Another frequently encountered problem in prescribing Phychostimulants is negotiating with pharmacists. There is a persistent dark cloud hanging over the use of stimulants because of their tarnished history as drugs of abuse.

Even in the most enlightened states it is difficult to prescribe Phychostimulants for adults due to the prevailing myths that ADHD is

1 not a disorder but merely moral corruptness
2 something that disappears in adolescence.

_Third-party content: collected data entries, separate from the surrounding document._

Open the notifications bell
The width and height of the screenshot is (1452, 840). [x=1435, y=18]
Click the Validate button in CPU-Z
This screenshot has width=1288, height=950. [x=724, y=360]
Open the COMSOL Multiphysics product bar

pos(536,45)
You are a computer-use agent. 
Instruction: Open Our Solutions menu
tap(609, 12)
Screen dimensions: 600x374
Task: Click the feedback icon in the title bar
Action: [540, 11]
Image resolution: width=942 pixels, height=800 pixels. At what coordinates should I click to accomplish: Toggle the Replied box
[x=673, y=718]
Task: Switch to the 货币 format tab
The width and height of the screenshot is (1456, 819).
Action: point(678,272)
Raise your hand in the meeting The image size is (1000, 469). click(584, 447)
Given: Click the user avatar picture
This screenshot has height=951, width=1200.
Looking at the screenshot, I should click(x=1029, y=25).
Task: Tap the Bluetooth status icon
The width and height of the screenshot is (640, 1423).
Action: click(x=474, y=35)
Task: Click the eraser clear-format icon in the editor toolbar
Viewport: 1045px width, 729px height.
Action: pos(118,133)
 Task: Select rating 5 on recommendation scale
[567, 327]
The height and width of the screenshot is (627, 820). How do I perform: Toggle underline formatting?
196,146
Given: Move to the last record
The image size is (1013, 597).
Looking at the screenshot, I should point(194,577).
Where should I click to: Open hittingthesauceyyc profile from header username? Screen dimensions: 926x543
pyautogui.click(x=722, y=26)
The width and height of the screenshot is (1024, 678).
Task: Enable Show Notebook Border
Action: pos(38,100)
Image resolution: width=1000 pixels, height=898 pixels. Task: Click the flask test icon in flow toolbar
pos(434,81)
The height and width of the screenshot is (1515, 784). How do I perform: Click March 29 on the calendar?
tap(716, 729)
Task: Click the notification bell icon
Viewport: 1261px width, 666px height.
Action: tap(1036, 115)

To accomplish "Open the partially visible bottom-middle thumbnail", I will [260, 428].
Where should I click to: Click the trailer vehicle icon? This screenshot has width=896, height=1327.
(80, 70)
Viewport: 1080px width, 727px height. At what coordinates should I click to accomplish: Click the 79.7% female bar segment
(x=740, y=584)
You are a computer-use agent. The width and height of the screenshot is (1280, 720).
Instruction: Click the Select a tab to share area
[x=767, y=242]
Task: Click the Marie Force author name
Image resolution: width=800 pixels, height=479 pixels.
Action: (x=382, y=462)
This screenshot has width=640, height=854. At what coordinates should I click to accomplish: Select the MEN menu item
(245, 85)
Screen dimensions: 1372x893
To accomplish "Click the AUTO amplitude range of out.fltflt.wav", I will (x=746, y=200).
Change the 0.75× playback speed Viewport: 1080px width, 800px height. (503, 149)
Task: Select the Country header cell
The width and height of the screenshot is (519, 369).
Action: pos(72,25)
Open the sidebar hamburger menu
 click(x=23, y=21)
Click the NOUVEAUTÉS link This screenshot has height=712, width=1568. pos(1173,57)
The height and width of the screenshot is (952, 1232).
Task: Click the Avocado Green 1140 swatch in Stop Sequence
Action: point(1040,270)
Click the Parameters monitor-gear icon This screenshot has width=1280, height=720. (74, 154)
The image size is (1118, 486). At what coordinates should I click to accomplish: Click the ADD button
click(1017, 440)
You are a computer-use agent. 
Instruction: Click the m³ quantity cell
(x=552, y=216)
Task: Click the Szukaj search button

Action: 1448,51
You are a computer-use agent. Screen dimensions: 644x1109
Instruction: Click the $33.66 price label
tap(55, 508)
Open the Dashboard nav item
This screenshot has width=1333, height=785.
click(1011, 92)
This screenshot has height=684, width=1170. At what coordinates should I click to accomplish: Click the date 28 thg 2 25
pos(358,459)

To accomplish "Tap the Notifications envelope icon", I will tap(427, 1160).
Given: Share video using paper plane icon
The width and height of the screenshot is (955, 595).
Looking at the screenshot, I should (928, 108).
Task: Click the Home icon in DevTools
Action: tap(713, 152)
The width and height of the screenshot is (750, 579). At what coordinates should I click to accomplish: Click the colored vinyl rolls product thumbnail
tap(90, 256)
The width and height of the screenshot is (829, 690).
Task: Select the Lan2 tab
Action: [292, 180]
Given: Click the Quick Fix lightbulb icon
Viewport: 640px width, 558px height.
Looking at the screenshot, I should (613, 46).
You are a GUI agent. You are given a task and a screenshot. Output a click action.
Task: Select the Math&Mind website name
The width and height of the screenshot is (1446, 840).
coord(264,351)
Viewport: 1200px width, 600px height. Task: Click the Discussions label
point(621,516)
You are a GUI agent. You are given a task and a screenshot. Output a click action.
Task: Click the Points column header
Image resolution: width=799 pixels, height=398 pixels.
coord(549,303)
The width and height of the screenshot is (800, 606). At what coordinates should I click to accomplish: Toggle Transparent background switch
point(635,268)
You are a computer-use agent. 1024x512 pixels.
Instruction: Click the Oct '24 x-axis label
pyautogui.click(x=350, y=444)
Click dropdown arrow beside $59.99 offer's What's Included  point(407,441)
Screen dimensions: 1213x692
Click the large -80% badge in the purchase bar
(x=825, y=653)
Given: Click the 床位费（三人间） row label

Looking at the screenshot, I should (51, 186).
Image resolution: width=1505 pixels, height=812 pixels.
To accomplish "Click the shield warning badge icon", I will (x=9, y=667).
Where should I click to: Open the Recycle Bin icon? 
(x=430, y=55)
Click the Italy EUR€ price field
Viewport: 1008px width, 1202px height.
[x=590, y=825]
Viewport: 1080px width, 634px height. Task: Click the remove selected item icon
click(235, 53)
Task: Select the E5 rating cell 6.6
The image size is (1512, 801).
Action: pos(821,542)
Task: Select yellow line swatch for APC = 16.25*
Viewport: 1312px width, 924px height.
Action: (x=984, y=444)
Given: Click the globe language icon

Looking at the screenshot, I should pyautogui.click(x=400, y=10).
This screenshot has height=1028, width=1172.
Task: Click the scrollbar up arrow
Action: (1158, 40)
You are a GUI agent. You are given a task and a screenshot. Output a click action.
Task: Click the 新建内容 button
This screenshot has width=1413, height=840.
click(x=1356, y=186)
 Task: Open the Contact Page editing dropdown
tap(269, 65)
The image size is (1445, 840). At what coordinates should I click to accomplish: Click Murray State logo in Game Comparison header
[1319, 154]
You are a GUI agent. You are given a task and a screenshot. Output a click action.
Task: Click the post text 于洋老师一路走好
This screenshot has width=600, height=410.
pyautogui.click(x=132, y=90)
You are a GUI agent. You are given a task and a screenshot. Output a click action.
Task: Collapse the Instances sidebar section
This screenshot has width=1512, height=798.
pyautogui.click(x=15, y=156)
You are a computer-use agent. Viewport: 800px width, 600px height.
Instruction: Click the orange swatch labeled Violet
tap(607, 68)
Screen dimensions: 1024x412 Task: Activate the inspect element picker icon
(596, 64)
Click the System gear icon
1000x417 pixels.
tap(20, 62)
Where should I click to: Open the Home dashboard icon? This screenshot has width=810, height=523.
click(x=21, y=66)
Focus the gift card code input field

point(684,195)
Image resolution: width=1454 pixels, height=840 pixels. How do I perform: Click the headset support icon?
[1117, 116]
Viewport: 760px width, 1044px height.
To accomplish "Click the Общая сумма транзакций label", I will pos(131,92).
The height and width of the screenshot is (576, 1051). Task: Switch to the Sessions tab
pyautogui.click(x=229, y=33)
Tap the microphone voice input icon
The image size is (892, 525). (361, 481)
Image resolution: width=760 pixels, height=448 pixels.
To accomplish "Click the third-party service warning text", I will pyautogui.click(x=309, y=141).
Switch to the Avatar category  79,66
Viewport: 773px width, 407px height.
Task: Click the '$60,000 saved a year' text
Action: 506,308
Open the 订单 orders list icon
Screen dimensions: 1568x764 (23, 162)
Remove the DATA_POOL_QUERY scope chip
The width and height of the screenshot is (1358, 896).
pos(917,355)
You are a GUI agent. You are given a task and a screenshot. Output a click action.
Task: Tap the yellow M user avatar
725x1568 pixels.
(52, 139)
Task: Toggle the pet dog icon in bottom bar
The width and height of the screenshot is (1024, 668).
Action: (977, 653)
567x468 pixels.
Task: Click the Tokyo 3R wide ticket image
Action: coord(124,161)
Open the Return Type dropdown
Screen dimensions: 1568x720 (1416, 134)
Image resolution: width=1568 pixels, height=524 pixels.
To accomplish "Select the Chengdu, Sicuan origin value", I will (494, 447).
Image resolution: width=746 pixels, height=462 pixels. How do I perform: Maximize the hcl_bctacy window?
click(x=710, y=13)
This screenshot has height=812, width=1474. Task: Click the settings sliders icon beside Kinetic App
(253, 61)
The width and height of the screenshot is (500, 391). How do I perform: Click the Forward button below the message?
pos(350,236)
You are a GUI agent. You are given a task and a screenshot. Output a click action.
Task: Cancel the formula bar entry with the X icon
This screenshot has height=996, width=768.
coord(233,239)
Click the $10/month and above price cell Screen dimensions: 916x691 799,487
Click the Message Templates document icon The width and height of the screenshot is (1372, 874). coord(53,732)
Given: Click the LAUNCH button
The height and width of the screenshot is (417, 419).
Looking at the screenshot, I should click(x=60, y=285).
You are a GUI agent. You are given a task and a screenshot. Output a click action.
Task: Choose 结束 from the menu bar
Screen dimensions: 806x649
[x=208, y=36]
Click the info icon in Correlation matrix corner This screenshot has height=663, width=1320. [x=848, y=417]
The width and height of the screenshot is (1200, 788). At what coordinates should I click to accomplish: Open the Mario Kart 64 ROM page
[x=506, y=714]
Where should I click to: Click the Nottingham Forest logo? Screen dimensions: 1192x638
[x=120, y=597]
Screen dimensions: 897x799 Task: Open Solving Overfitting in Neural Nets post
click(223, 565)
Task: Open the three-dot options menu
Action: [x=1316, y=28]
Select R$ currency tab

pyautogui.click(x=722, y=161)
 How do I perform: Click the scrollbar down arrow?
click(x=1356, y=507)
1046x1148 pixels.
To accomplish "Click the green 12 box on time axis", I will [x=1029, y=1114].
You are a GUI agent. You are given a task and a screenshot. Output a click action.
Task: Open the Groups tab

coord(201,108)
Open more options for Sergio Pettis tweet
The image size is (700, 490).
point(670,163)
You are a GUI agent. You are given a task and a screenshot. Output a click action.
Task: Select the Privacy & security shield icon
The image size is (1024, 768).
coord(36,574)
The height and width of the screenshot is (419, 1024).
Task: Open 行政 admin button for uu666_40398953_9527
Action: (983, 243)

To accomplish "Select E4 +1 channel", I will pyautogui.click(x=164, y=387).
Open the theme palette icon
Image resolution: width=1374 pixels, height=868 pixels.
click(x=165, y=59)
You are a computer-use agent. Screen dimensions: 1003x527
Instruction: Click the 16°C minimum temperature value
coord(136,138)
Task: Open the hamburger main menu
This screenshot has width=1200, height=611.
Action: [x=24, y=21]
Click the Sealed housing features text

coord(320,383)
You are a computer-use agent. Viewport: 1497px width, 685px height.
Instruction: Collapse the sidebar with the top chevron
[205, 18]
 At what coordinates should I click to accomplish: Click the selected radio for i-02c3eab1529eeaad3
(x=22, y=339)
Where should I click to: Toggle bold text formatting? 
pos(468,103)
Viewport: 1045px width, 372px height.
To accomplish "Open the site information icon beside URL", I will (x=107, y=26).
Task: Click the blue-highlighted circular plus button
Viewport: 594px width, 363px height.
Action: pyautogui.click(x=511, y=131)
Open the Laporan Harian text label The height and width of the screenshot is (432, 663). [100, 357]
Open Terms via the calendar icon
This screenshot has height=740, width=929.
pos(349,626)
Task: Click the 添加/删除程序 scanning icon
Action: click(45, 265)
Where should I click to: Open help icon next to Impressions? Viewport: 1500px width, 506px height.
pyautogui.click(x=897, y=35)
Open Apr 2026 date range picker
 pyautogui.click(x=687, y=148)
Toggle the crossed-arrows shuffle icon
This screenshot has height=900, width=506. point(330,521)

It is thus often thought that adults who are taking prescription Phychostimulants are simply looking for their next high. In many cases, the physician must call the pharmacy before the drug will be dispensed. This brings up the issue frequently faced by mental health professionals, parents, and concerned others of whether it is wise to use stimulant medication in individuals with a history of drug or alcohol abuse. This is fraught with anxiety on everyone's part; however it has been our experience that an adult with a history of drug and/or alcohol abuse who has been diagnosed with ADHD is committed to changing his/her life will not use the medication in an illegal or abusive fashion. This obviously presupposes a very strong therapeutic relationship with the prescriber as well as with other involved mental health professionals.

Further, Huessey has written that no cases of psychostimulant abuse in ADHD adolescents have been reported because the drugs are not used to "tune out" of the environment as are most recreational drugs, but to "tune in" (Hussy, 1985).